The CBO’s January outlook is $130 billion higher than its August projection of $426 billion. The increase is largely due to bills that became law after August, including the retroactive extension of a number of tax provisions.

The deficit would also cause an increase in the national debt to about 76% of GDP by the end of 2016, reflecting an increase of two percentage points compared with last year, the report noted.

Entitlement programs pose challenges for federal budget

Federal spending is projected to rise by 6% this year, largely due to a nearly 7% increase in mandatory spending, a 3% increase in discretionary spending, and a 14% increase in net interest spending.

A significant portion of mandatory spending is Social Security, which is expected to increase by 3% this year.
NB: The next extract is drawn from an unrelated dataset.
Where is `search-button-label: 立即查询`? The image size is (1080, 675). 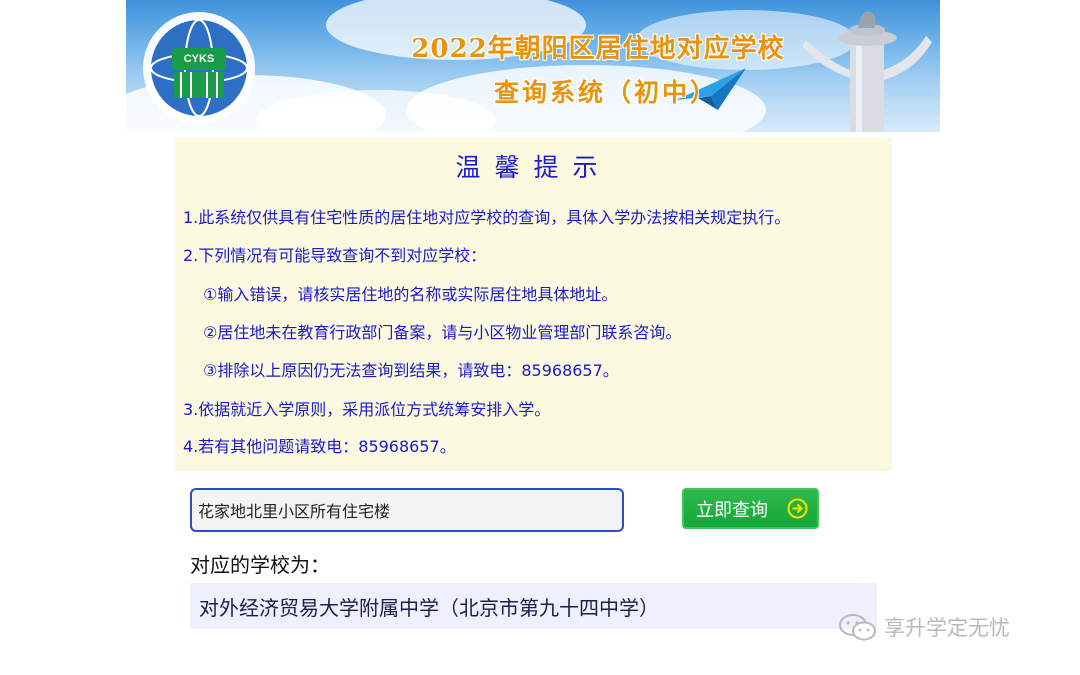
search-button-label: 立即查询 is located at coordinates (732, 510).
Other major sources of mandatory program spending include Medicare, Medicaid, the Children’s Health Insurance Program, as well as the cost of health-insurance subsidies, which are expected to be 11% higher in 2016 than in 2015, according to the CBO.

Other pressures on the budget include discretionary spending, where discretionary spending for national defense will increase slightly and non-defense spending will rise 4%. The biggest jump is in net interest spending resulting from the rising-interest-rate environment and the fact that the federal debt is growing.

Revenues to rise

Federal revenues are expected to rise by only 4% in 2016. And CBO projections indicate expenditures will outpace revenue for the next decade.

If current laws remain unchanged, the deficit is expected to grow over the next 10 years, and by 2026 it would be larger than its average over the past 50 years, the CBO stated. The budget deficit is expected to increase modestly through 2018 but then rise more sharply, reaching $1.4 trillion in 2026. As a percentage of GDP, the deficit would climb to about 4.9% by the end of the 10-year period.

Entitlement programs remain challenged

Social Security is the largest single program in the federal budget, the CBO points out. As U.S. life expectancy increases, more and more Americans qualify for benefits. In fiscal year 2015, Social Security benefits totaled nearly one quarter of all federal spending. According to CBO projections, Social Security’s trust funds will be exhausted in 2029. At that point, the result would be a 29% reduction in benefits.